My favorite style is the Dutch Masters and Renaissance.

I also love preschool art. I taught preschool for many years and every once in a while those preschool masterpieces moved my heart in ways that can't be explained.


----------



## turmeric

VanGogh, Picasso, I even like Huntertwasser(sic). This new cynical, make-fun-of-all-serious-ideals stuff I hate!


----------



## SmokingFlax

Quote:

"This new cynical, make-fun-of-all-serious-ideals stuff I hate! "

Then how is it that you like Picasso?

I've always been attracted to Caravaggio's work.

Has anyone ever heard of William Bouguereau? This guy was amazing...his subject matter is definitely in the sometimes schmaltzy late romantic category but his complete command of oil paint is at par with or beyond any of the great masters.

Check out this article (and images):

www.artrenewal.org/articles/Philosophy/philosophy1.asp

I was really compelled by this article and look back at my art education with dismay as I see the corrupt fruit of modernism/post modernism that was fed to me. I actually feel like I was ripped off.


----------



## cupotea

BIG Vermeer fan...


----------



## turmeric

> _Originally posted by SmokingFlax_
> Quote:
> 
> "This new cynical, make-fun-of-all-serious-ideals stuff I hate! "
> 
> Then how is it that you like Picasso?



I'm talking about painters who think body fluids are paint!


----------



## Authorised

> _Originally posted by turmeric_
> 
> I'm talking about painters who think body fluids are paint!

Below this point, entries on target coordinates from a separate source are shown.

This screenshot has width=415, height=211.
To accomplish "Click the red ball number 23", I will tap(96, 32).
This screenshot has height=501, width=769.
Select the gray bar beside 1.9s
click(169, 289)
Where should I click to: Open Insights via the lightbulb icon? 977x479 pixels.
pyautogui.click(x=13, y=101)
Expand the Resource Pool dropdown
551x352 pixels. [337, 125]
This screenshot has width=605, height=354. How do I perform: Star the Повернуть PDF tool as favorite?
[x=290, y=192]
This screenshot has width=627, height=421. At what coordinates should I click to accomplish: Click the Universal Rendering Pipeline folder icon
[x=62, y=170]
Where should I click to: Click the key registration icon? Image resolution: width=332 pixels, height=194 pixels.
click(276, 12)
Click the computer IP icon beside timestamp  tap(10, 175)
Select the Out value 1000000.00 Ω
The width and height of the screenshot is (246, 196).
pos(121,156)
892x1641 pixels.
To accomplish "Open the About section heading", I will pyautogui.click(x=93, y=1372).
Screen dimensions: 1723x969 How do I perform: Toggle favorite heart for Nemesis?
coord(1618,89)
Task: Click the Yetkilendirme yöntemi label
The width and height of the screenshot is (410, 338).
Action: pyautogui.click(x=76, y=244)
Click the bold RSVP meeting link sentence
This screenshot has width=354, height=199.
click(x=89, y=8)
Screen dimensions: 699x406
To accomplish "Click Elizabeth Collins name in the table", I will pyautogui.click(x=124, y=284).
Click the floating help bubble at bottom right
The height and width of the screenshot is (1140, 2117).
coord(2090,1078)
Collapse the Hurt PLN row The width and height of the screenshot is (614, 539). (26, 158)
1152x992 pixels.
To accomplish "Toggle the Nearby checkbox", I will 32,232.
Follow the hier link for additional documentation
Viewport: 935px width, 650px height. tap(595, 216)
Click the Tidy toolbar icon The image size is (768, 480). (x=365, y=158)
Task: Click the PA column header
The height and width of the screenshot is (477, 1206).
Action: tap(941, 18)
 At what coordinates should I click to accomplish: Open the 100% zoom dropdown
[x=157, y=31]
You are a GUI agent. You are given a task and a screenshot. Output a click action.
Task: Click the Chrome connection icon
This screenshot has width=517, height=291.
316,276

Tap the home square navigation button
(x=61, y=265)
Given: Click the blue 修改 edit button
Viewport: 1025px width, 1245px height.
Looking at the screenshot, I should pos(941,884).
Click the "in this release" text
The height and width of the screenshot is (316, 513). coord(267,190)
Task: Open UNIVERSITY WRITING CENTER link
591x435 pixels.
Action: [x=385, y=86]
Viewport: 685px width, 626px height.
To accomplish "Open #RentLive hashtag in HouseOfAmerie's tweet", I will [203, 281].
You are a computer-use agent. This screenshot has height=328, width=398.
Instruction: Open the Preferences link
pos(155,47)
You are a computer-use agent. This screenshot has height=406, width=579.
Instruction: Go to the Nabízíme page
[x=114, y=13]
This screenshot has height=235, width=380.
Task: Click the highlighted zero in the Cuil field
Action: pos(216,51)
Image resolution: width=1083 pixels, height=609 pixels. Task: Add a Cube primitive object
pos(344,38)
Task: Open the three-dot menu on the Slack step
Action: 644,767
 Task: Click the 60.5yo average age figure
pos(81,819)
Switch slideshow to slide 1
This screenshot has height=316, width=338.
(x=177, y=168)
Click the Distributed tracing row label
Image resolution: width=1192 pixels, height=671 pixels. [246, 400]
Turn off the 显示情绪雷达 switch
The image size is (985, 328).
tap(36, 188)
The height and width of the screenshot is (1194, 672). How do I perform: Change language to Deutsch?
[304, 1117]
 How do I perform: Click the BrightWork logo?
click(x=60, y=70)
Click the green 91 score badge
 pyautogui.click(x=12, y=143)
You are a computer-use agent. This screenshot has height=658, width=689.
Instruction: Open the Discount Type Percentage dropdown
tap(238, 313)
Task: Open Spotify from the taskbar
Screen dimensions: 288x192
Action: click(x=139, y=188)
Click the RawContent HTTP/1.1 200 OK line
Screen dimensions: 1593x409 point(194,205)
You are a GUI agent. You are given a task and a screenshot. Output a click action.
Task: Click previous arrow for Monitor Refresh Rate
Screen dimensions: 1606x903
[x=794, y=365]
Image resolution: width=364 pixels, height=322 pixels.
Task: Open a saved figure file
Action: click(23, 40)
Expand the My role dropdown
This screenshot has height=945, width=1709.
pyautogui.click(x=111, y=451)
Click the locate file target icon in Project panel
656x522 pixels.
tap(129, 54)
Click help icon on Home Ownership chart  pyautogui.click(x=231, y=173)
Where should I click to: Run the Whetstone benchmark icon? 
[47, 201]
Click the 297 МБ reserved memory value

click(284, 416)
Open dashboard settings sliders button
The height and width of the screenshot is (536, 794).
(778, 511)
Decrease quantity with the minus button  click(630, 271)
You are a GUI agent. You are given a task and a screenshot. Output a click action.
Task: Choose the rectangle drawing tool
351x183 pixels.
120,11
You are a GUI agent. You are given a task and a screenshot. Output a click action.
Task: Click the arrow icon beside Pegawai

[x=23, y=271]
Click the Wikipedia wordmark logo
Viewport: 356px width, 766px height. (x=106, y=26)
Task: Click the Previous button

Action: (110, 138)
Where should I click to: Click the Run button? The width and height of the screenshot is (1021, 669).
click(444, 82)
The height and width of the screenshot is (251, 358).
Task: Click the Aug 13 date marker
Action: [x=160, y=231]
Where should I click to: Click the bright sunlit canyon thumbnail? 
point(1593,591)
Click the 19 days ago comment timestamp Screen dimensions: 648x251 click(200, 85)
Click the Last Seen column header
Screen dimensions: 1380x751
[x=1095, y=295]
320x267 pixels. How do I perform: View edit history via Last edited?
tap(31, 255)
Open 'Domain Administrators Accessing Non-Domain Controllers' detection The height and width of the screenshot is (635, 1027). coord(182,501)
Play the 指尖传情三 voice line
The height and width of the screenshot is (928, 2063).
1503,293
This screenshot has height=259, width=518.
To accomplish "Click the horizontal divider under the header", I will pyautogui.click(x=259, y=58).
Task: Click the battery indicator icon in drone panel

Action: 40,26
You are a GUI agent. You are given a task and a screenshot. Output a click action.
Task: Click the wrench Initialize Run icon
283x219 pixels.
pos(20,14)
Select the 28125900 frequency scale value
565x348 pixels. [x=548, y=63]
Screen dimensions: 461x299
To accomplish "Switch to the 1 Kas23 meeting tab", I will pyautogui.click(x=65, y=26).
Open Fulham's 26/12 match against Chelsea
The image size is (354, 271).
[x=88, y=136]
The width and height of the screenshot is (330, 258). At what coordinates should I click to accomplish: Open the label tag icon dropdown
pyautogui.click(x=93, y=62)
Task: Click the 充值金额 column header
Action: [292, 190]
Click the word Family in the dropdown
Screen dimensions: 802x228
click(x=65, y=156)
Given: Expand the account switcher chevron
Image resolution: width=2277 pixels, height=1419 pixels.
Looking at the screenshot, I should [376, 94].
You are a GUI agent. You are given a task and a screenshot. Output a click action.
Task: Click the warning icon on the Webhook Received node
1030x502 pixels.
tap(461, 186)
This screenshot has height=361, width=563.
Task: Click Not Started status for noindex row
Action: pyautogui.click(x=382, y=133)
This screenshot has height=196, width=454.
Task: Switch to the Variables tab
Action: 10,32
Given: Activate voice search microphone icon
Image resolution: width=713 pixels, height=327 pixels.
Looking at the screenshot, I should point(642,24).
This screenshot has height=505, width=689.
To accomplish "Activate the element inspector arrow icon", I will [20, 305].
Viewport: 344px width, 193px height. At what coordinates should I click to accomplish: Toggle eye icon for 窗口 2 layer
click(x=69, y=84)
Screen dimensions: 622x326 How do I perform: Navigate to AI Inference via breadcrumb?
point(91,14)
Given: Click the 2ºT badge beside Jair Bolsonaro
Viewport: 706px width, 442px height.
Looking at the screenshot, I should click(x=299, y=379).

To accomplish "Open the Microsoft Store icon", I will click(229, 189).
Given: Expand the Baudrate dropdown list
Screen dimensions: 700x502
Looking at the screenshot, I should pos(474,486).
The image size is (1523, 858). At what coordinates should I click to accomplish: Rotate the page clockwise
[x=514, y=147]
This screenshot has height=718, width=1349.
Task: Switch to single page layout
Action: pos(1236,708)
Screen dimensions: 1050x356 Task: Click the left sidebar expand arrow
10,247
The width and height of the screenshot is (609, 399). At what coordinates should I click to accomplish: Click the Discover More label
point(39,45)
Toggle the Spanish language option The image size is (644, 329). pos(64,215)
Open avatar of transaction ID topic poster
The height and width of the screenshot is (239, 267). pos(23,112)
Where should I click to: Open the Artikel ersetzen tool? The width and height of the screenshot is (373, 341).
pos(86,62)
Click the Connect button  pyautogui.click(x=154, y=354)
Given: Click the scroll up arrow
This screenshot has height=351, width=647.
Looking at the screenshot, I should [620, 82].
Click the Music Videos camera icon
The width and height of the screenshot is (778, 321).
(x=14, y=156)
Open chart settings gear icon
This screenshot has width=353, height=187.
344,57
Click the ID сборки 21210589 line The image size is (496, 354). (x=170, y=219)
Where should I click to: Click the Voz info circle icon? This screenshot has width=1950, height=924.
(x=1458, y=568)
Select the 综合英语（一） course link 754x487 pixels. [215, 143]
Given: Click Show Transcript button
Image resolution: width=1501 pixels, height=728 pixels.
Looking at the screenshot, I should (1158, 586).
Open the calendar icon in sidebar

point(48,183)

Like the one "artist" who used a photograph of a crucifix soaked in his own urine for an art exhibition? 



[Edited on 2-1-2005 by Authorised]


----------



## SmokingFlax

Yeah...Maplethorpe was a blasphemer.

...I have a feeling he isn't so cocky about his opinion any more.


----------



## Irishcat922

Rembrandt


----------



## VirginiaHuguenot

I really didn't need to see that awful blasphemous picture.

Here's a good article about visiting an art museum: http://www.relevantmagazine.com/print.php?sid=327


----------



## Ivan

> _Originally posted by VirginiaHuguenot_
> I really didn't need to see that awful blasphemous picture.



Amen.


----------



## Authorised

> _Originally posted by VirginiaHuguenot_
> I really didn't need to see that awful blasphemous picture.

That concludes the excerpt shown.